Records from a data source:
────────────────────

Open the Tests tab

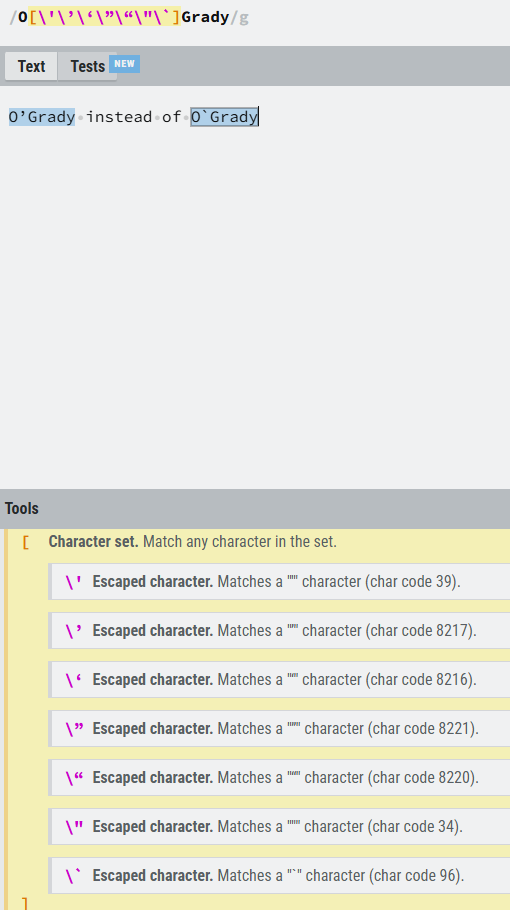(x=88, y=66)
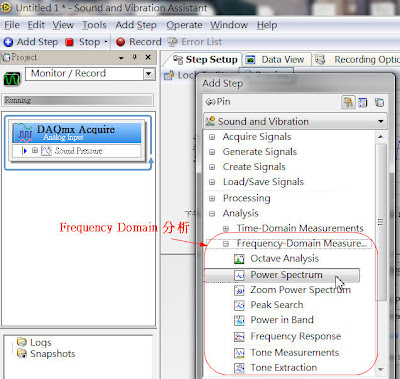
Task: Pin the Add Step palette
Action: pyautogui.click(x=218, y=102)
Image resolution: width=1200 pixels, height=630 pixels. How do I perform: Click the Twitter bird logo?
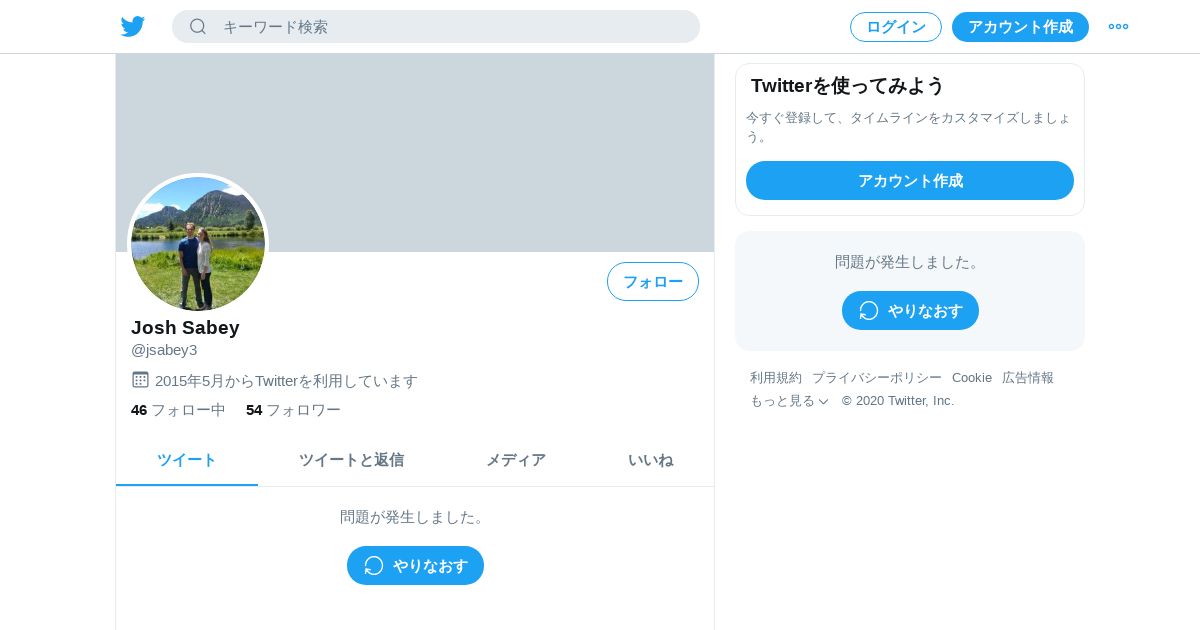point(133,27)
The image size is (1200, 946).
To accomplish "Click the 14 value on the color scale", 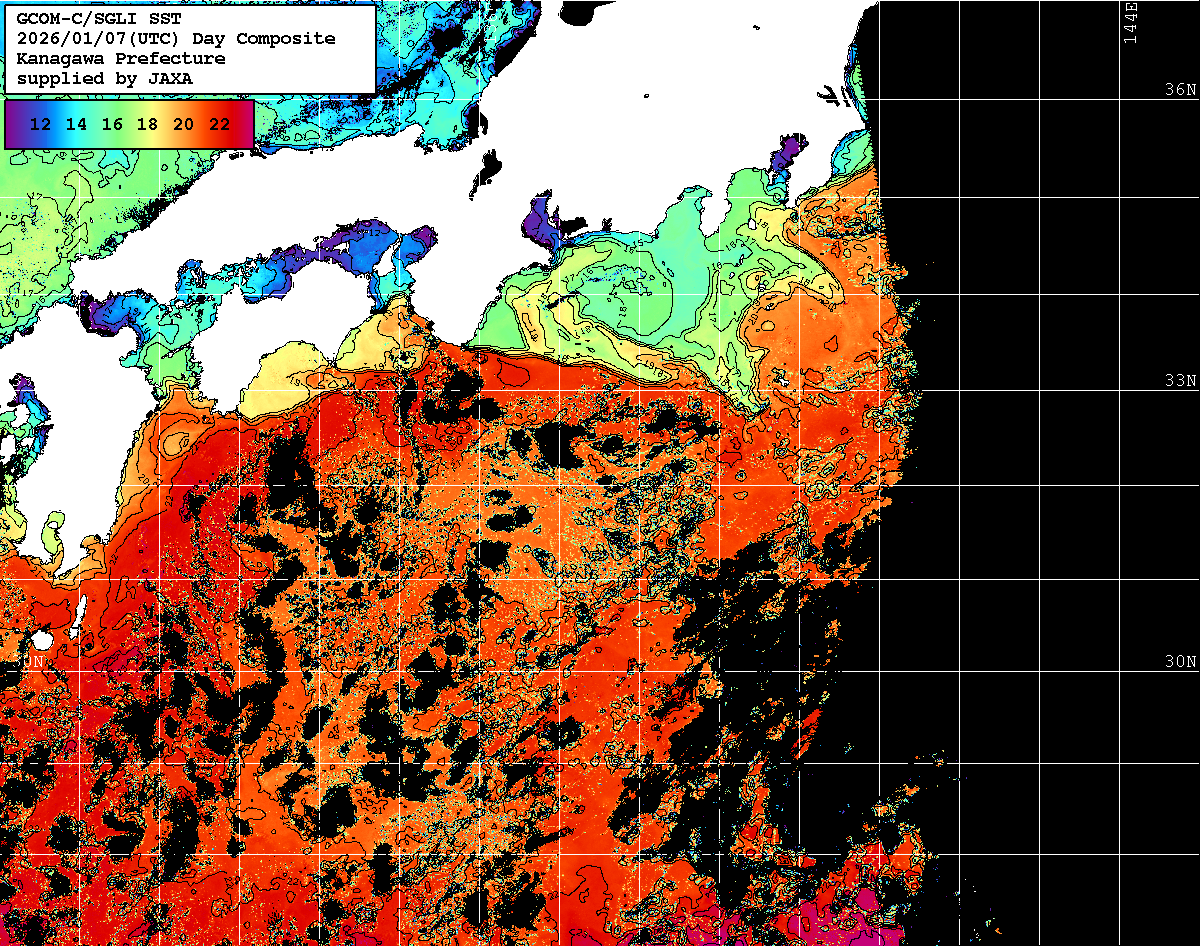I will [77, 124].
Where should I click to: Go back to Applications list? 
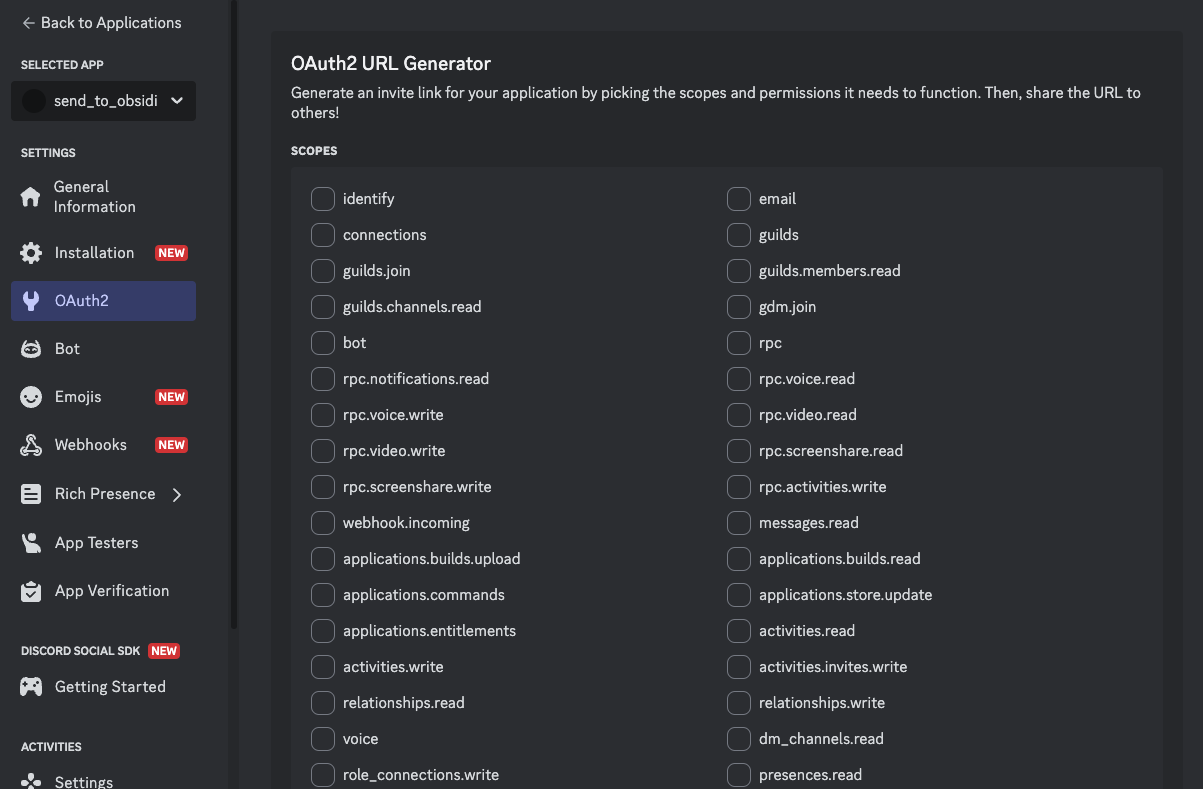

────────────────────

» **WHAT TO WORK ON**: Pictures are to be left out; otherwise, retype exactly the lines from the first line of the data through the line containing "The image size is (1200, 946).".

» **RESPONSE TO THIS TASK**:
Open the Tests tab

(x=88, y=66)
Task: Pin the Add Step palette
Action: pyautogui.click(x=218, y=102)
Image resolution: width=1200 pixels, height=630 pixels. How do I perform: Click the Twitter bird logo?
point(133,27)
The image size is (1200, 946).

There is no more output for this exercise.